Six months–and many rejections later–I realized the manuscript needed another serious revision. That led to cutting the wordcount from 117K to 89K (yes, I actually cut out about 25% of the words!). Following that came another round of query letter s and rejections. Eventually “out of the blue” (but I know it was by God’s prompting) a critique partner offered to send a referral to her agent, who just happened to be on the top of my list of agents to contact. Although he initially rejected the manuscript, he said I could revise the first few chapters and resubmit. That was the key. He loved the new beginning and offered me a contract!
It took another year and a half of waiting before OakTara offered a publishing contract. This time the waiting was even harder because I wasn’t the only one (or even the main one) making the decisions regarding who to query. I had to put my faith in the agent God had led me to.

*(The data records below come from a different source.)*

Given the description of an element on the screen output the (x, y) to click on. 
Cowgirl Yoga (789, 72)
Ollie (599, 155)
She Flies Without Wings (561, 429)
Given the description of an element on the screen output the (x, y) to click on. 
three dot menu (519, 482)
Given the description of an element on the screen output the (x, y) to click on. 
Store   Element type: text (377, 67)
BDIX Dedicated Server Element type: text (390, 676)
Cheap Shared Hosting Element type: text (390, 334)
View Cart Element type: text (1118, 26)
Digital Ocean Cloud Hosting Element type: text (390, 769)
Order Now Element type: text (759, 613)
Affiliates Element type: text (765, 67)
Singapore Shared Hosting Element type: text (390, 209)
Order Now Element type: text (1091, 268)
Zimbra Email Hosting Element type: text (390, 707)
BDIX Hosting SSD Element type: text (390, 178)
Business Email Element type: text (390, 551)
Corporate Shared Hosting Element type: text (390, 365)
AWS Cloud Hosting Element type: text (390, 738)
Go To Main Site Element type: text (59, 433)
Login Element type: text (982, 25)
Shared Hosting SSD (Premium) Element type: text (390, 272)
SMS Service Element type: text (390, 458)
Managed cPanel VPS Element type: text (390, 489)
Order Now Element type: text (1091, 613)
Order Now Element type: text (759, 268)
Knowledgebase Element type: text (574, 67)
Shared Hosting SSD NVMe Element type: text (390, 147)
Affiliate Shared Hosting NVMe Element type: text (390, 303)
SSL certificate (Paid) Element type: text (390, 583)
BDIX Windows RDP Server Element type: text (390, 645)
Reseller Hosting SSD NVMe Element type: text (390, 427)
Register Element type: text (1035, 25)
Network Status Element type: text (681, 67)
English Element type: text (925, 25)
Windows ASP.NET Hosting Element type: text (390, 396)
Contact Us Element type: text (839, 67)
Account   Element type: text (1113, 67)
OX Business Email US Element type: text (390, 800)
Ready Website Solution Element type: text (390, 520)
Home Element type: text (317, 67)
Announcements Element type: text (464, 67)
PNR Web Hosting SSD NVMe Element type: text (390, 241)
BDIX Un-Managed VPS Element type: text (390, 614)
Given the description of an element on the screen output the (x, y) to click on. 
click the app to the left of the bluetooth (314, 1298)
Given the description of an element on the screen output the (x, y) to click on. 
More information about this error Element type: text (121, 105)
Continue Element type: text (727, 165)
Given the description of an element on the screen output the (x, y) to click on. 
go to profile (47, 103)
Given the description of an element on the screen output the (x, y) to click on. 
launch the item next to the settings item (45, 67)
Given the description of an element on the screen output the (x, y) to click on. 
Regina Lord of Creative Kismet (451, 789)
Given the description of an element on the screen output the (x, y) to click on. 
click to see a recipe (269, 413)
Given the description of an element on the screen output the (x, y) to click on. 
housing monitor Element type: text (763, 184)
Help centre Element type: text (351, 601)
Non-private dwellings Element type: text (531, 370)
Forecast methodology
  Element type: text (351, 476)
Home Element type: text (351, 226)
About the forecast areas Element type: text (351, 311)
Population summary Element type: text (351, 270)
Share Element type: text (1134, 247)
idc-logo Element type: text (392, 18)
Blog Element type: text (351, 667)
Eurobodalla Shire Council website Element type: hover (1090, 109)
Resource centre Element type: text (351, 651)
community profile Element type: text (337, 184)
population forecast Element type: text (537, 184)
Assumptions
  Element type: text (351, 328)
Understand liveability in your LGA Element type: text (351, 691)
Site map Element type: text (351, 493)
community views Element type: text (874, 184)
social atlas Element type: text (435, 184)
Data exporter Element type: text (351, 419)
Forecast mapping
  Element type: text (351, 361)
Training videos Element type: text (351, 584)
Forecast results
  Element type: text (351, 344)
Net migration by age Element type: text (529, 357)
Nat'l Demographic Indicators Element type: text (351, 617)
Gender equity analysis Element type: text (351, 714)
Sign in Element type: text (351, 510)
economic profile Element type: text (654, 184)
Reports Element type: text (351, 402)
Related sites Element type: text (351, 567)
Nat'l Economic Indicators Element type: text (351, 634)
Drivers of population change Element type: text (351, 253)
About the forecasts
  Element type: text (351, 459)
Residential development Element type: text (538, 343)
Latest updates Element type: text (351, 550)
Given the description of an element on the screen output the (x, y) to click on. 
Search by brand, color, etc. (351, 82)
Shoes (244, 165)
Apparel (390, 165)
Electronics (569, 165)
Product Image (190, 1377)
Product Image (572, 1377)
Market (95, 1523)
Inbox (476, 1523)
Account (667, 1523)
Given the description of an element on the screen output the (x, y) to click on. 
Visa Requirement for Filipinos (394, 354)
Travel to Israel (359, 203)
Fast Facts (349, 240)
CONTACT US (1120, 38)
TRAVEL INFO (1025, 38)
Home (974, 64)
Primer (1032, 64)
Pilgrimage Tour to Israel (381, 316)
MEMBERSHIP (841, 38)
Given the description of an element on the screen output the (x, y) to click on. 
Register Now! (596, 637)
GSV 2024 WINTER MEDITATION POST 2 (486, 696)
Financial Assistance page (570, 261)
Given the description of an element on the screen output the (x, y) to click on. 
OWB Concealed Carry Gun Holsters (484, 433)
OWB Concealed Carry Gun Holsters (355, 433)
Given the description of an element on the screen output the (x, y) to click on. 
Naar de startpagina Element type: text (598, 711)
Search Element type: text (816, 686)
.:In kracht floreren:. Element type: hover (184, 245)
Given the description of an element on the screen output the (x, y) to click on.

Are you a fan of writing contests? Why or why not? No. Most of the time judges are not adequately trained. So you end up with judges marking people down to a 3 for just a few grammatical errors and others giving a 5 just because they like the story. Many times it ends up being luck-of-the-draw. Not to denegrate those who win–to get 3 judges to give high scores means that it is an excellent book–but I think there are many other entries out there that could have had a shot at winning if they had better judges.
Describe the first time you got “The Call.” When I saw my agent’s name on Caller ID, I knew it was either really good news or really bad news. When he said that I’d been offered a contract, I let out a strangled squeal, then thanked him profusely, although my voice probably sounded squeaky. I shook for hours afterwards and could think of nothing else for the rest of the day (or maybe more).
What do you know now that you wish you knew when you were first starting out? I was so clueless when I first started writing that it’s impossible to pick out only a few things that I needed to know. But God was good in that He DIDN’T let me know many things at the beginning. If I’d known how far out of my comfort zone He was going to take me, I might never have started writing.
Three books on writing/publishing you’d recommend:
The First Five Pages (Noah Lukeman)
Writing Fiction for Dummies (Randy Ingermanson)
Write This Way: Take Your Writing to a New Level (Suzanne Hartmann)
How is being published different than you thought it would be? It’s a LOT more work to market your book than I expected.
What are two pieces of advice you would give to writers who are desperately seeking publication? Be willing to learn, and be persistent.